**EXERCISE DETAILS**
Every line containing the word "Heimkino" is to be copied from the data below.

____________

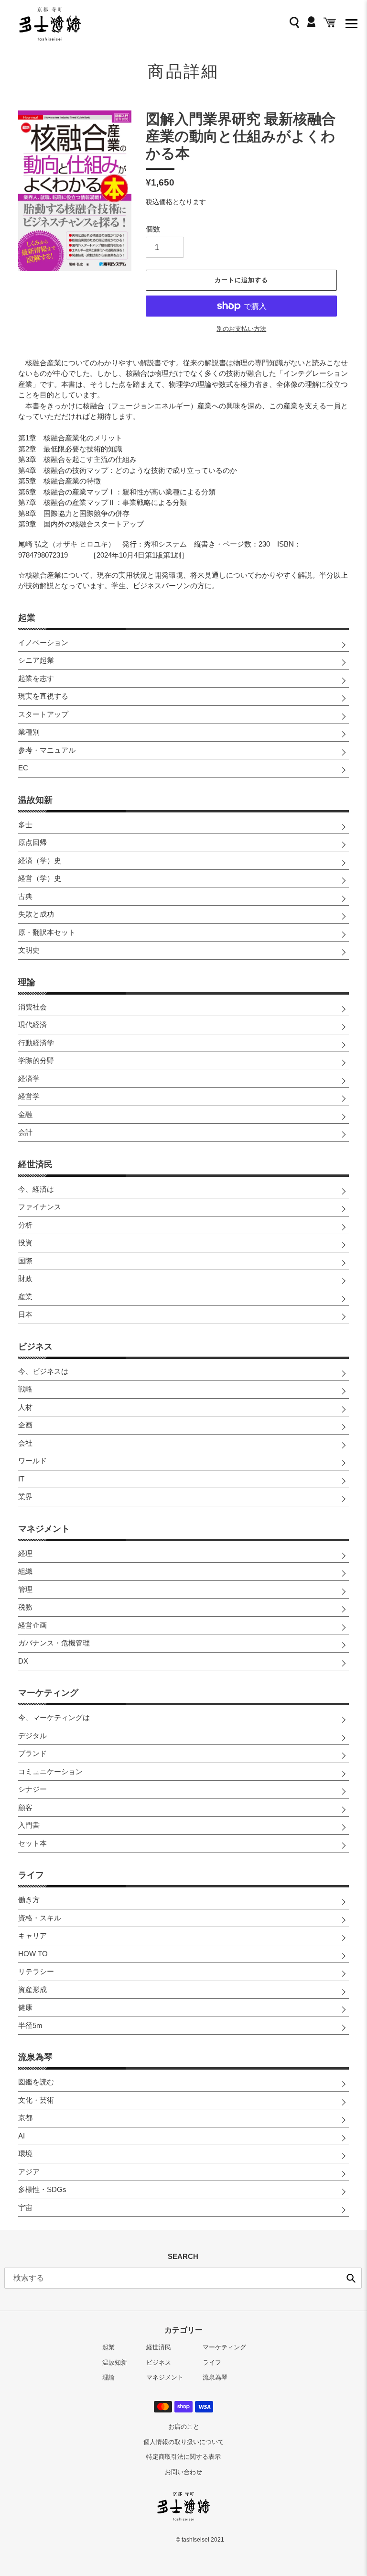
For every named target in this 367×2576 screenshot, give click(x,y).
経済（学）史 (39, 860)
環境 (25, 2153)
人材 (25, 1407)
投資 (25, 1243)
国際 (25, 1261)
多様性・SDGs (42, 2189)
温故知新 (35, 800)
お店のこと (183, 2426)
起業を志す (36, 678)
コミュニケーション (50, 1771)
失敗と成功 (36, 914)
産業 (25, 1297)
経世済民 (35, 1164)
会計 (25, 1132)
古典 (25, 896)
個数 (153, 229)
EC (23, 768)
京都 (25, 2118)
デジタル (32, 1736)
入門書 (29, 1825)
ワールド (32, 1461)
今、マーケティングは (54, 1717)
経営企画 (32, 1625)
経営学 (29, 1096)
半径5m (30, 2025)
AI (21, 2136)
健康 (25, 2007)
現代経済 (32, 1024)
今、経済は (36, 1189)
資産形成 (32, 1989)
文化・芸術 (36, 2100)
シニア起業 (36, 660)
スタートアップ (43, 714)
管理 (25, 1589)
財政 (25, 1278)
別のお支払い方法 (241, 328)
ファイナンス (39, 1207)
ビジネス (35, 1346)
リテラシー (36, 1971)
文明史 (29, 950)
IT (21, 1479)
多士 (25, 825)
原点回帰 (32, 842)
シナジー (32, 1789)
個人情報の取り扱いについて (183, 2441)
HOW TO (33, 1954)
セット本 (32, 1843)
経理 (25, 1553)
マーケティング (48, 1693)
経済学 (29, 1078)
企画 (25, 1425)
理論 (26, 982)
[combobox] (183, 2278)
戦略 (25, 1389)
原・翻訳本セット (47, 932)
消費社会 (32, 1007)
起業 (26, 618)
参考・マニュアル (47, 750)
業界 (25, 1496)
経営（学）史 (39, 878)
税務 (25, 1607)
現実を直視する (43, 696)
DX (23, 1661)
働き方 (29, 1900)
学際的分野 (36, 1060)
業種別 (29, 732)
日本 (25, 1314)
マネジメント (44, 1529)
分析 (25, 1225)
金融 (25, 1114)
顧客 (25, 1807)
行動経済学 (36, 1043)
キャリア (32, 1935)
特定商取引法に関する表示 (183, 2456)
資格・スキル (39, 1918)
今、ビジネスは (43, 1371)
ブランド (32, 1753)
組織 (25, 1571)
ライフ (31, 1875)
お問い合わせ (183, 2472)
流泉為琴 (35, 2057)
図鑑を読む (36, 2082)
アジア (29, 2172)
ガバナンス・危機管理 (54, 1643)
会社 (25, 1443)
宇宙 (25, 2207)
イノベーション (43, 642)
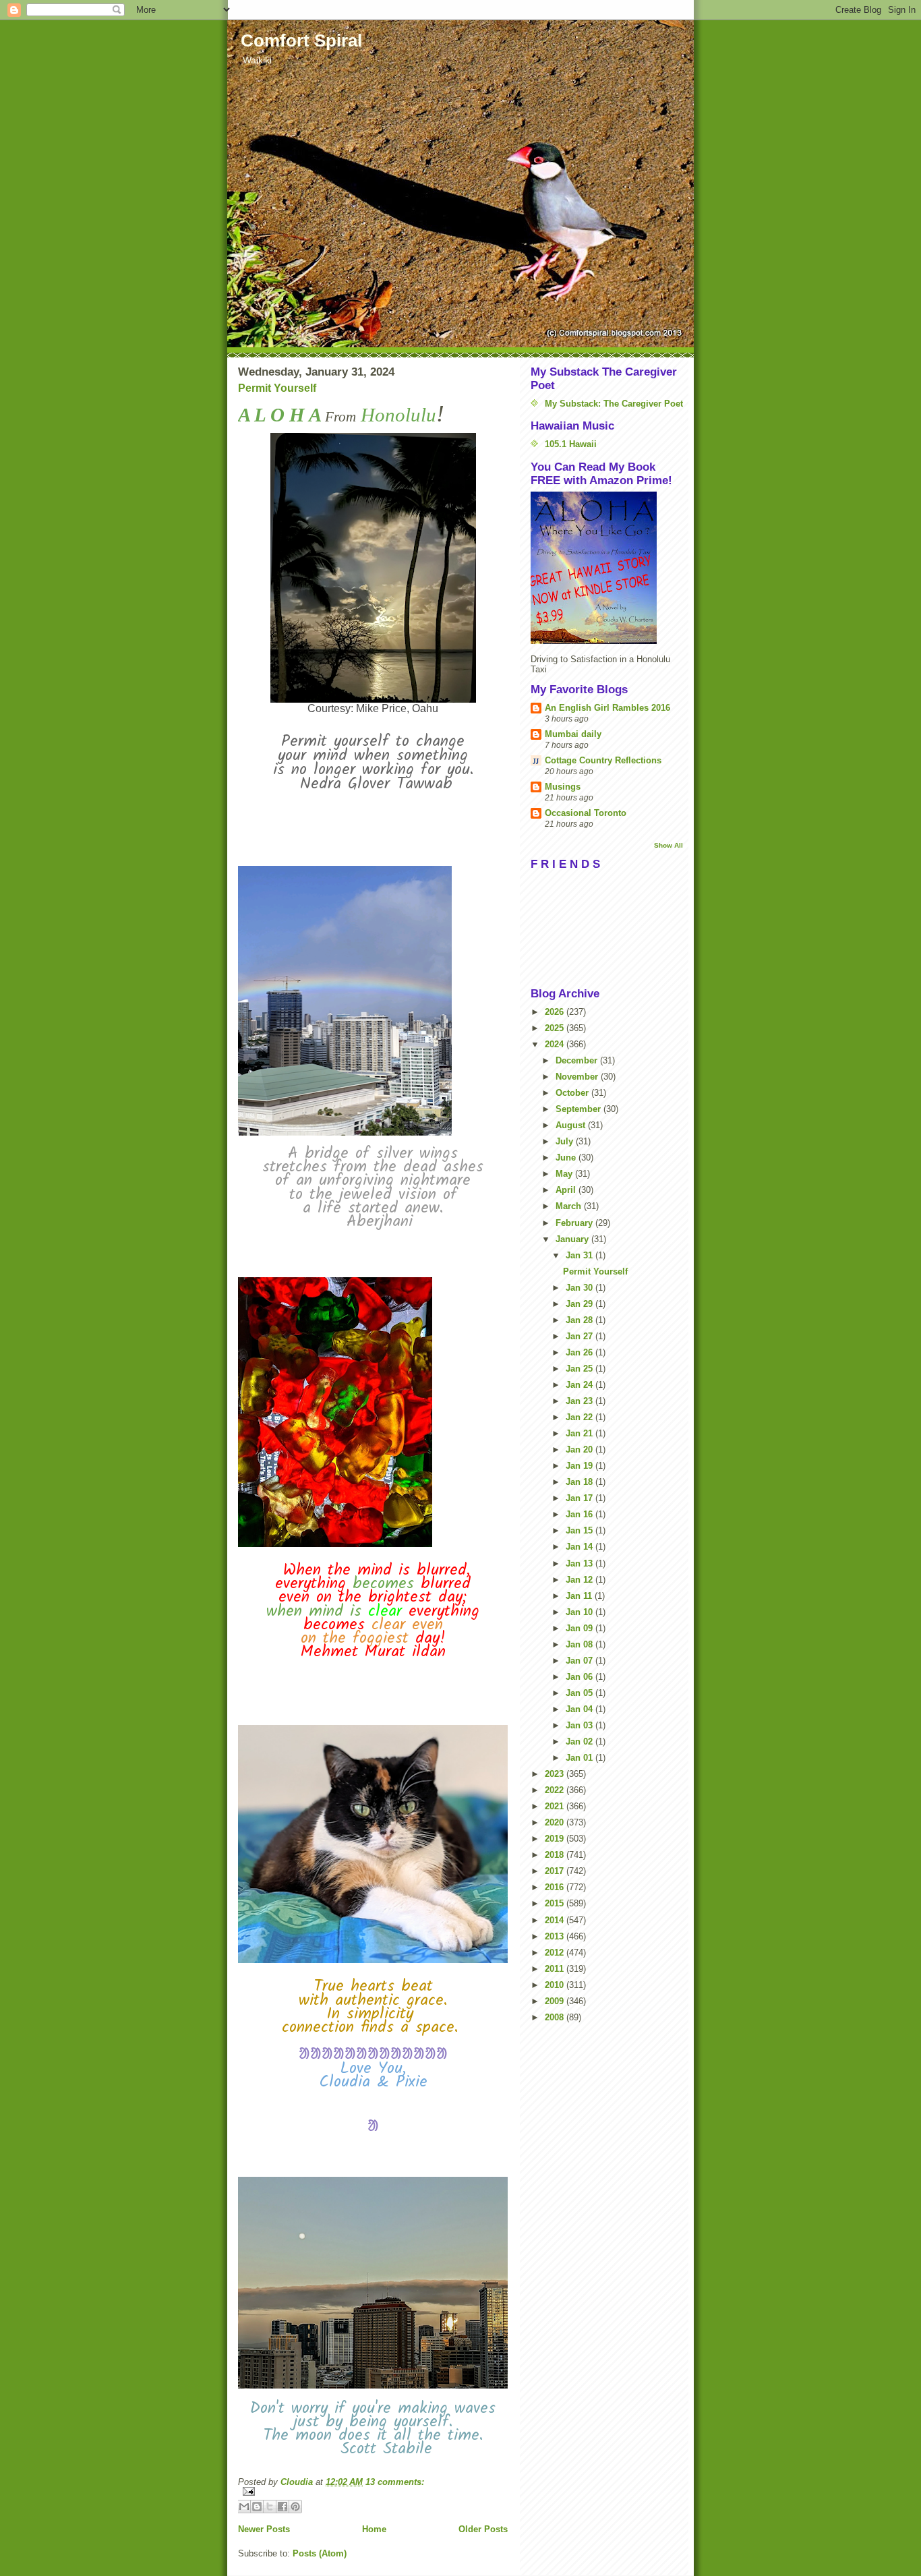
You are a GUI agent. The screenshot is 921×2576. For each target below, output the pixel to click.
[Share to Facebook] (282, 2506)
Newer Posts (264, 2529)
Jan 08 (580, 1644)
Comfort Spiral (301, 40)
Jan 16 (580, 1514)
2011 (555, 1969)
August (572, 1125)
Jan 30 (580, 1288)
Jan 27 (580, 1336)
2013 (555, 1936)
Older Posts (483, 2529)
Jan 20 (580, 1449)
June (567, 1157)
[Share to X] (269, 2506)
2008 (555, 2017)
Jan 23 (580, 1401)
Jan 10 (580, 1612)
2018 (555, 1855)
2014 (555, 1920)
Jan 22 (580, 1417)
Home (374, 2529)
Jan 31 (580, 1255)
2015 (555, 1903)
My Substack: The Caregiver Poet (614, 404)
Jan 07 (580, 1661)
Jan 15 (580, 1530)
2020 (555, 1822)
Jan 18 (580, 1482)
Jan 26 (580, 1352)
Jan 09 (580, 1628)
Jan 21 (580, 1433)
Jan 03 (580, 1725)
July (566, 1141)
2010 (555, 1985)
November (578, 1077)
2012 (555, 1953)
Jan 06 (580, 1677)
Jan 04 (580, 1709)
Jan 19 (580, 1466)
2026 (555, 1012)
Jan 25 (580, 1369)
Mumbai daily (573, 734)
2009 (555, 2001)
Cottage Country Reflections (603, 760)
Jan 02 (580, 1741)
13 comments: (394, 2482)
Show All (668, 845)
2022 (555, 1790)
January (573, 1239)
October (573, 1093)
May (565, 1174)
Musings (563, 787)
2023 (555, 1774)
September (579, 1109)
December (578, 1060)
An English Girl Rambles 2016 (607, 708)
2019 (555, 1839)
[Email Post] (373, 2491)
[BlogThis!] (257, 2506)
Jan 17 (580, 1498)
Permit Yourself (277, 388)
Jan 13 (580, 1563)
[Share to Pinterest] (295, 2506)
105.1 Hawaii (571, 444)
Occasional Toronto (585, 813)
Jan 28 (580, 1320)
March (570, 1206)
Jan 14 (580, 1547)
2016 (555, 1887)
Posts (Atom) (320, 2553)
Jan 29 (580, 1304)
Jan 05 (580, 1693)
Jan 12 (580, 1580)
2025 (555, 1028)
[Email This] (244, 2506)
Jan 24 (580, 1385)
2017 (555, 1871)
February (575, 1223)
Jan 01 (580, 1758)
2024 (555, 1044)
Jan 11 (580, 1596)
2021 (555, 1806)
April (567, 1190)
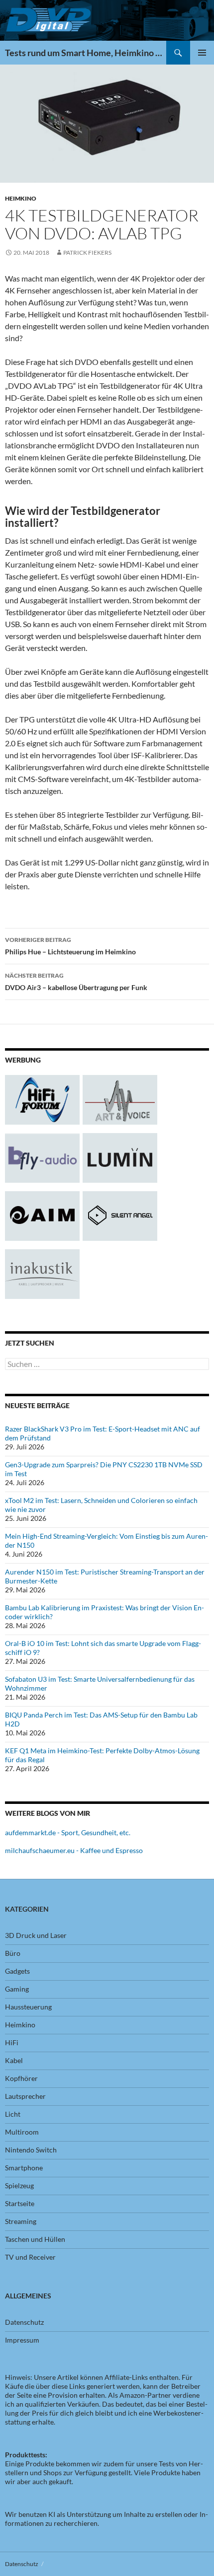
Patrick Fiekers (87, 252)
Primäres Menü (202, 53)
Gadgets (17, 1971)
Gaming (17, 1989)
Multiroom (22, 2132)
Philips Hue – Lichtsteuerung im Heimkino (70, 946)
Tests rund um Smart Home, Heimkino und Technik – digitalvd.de (85, 52)
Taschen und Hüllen (35, 2239)
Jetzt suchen (29, 1343)
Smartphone (24, 2167)
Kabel (14, 2060)
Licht (12, 2114)
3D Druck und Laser (36, 1935)
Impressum (22, 2340)
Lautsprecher (25, 2096)
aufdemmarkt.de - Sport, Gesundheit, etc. (67, 1832)
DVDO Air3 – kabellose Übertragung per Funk (76, 982)
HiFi (11, 2042)
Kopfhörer (21, 2078)
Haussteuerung (28, 2007)
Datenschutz (24, 2322)
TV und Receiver (30, 2257)
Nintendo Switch (31, 2150)
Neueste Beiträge (37, 1405)
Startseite (19, 2203)
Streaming (20, 2221)
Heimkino (20, 198)
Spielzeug (19, 2185)
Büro (12, 1953)
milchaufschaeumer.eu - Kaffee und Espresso (74, 1850)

____________

**TASK OUTPUT**
Philips Hue – Lichtsteuerung im Heimkino (70, 946)
Tests rund um Smart Home, Heimkino und Technik – digitalvd.de (85, 52)
Heimkino (20, 198)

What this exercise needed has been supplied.